*** Begin section ***

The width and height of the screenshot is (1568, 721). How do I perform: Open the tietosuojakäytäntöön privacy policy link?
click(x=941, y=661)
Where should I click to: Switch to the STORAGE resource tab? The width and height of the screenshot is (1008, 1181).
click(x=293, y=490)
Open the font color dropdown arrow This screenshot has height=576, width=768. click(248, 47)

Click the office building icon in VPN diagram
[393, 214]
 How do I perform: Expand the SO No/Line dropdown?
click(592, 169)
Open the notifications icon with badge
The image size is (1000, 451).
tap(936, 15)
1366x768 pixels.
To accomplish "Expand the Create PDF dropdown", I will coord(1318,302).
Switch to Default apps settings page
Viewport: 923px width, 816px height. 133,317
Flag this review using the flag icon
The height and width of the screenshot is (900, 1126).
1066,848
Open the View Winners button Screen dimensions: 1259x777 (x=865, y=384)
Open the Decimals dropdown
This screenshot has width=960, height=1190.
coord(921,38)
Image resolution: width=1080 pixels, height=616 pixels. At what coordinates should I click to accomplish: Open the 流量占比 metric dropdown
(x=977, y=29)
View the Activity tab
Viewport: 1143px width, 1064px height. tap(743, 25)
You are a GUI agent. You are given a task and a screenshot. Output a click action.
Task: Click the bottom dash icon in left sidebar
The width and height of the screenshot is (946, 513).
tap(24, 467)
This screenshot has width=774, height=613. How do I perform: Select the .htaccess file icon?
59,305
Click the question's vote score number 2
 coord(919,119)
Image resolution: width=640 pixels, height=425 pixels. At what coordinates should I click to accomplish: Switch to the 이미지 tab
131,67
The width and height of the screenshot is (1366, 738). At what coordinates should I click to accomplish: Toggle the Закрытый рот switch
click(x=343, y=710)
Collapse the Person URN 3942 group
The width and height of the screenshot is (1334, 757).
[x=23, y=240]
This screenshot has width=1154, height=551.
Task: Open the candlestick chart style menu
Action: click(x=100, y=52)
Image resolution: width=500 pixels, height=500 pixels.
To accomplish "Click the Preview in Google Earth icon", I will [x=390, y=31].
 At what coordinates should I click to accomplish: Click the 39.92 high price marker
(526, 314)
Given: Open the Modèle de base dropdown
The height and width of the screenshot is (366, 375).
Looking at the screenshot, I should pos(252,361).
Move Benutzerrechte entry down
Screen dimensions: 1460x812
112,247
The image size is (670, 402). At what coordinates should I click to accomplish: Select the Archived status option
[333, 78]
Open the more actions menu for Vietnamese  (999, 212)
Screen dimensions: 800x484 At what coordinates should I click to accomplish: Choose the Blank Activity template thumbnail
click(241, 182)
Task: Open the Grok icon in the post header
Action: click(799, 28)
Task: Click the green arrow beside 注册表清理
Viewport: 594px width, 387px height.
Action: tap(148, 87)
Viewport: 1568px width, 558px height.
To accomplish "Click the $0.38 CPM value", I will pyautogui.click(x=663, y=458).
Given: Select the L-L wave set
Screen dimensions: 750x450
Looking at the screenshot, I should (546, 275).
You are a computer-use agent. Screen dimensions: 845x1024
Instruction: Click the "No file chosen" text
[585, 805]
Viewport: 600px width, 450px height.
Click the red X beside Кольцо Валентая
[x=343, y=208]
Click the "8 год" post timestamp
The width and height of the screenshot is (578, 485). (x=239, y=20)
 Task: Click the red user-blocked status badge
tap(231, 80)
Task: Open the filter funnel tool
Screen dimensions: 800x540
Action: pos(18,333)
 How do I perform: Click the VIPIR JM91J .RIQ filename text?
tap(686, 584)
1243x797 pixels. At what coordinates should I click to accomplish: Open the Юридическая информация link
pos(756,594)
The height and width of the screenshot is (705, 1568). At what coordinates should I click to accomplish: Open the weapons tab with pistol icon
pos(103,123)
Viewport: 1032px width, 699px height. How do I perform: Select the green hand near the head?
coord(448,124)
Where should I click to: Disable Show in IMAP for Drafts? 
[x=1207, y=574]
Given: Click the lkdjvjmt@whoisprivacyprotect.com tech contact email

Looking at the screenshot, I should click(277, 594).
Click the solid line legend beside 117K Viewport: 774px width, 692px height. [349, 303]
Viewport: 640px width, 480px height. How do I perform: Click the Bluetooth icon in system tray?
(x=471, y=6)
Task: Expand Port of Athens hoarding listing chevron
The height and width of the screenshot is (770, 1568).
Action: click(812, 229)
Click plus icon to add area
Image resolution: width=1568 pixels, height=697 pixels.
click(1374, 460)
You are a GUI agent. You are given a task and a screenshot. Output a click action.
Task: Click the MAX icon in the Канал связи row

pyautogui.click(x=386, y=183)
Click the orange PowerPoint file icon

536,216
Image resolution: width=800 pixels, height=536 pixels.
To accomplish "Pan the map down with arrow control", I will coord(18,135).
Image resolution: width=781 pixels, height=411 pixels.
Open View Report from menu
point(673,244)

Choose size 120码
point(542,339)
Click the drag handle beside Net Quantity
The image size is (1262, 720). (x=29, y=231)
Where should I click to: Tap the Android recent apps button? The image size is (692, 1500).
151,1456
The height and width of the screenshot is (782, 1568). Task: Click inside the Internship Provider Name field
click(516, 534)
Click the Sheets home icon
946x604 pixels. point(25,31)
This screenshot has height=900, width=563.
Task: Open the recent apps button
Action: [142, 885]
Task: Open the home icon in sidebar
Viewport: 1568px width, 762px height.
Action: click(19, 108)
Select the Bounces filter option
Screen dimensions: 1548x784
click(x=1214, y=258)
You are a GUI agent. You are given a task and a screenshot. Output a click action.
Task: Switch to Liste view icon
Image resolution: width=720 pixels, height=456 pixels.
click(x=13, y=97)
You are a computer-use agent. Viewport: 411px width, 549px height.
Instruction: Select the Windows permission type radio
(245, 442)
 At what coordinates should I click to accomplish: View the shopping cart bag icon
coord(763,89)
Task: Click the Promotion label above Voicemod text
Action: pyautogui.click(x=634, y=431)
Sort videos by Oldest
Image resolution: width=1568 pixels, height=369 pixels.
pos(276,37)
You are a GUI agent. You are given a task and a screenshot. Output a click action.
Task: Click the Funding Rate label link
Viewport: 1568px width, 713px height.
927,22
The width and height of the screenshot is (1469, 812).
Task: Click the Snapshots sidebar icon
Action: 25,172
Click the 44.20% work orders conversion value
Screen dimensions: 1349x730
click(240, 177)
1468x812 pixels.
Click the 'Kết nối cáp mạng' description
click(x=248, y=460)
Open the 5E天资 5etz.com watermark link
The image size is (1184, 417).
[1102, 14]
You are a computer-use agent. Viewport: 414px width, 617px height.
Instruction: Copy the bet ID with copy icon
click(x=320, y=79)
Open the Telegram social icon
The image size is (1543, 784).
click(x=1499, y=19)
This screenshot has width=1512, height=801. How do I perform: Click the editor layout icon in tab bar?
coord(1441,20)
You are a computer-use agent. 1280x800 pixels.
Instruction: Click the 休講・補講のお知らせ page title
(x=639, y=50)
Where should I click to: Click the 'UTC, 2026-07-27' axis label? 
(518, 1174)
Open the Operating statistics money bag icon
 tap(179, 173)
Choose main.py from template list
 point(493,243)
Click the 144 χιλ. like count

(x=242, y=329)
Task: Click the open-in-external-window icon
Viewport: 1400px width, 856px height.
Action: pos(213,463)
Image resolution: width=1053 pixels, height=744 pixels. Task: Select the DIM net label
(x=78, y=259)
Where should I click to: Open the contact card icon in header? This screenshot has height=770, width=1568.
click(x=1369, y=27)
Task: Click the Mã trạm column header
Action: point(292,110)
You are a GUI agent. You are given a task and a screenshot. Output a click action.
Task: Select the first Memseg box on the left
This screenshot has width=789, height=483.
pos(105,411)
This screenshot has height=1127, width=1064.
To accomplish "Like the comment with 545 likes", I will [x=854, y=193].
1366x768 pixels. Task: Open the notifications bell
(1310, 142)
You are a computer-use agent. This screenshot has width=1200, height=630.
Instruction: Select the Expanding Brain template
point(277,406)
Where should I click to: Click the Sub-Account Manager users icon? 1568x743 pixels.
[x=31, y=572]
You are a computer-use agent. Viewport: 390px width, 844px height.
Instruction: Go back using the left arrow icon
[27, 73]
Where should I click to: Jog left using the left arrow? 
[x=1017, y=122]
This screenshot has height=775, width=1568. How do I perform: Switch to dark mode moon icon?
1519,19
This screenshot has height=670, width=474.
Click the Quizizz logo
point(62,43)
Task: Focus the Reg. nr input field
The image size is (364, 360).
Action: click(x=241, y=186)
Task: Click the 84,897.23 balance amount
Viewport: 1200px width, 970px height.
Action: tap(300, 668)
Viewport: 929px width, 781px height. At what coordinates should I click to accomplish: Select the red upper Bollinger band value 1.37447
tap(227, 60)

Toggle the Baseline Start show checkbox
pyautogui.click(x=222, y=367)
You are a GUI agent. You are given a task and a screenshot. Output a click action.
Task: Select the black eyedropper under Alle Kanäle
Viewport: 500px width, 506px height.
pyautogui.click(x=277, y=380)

*** End section ***

*Assignment:*
Scan the records above, then copy out each line that mentions "filter".

*Answer section:*
Task: Open the filter funnel tool
Select the Bounces filter option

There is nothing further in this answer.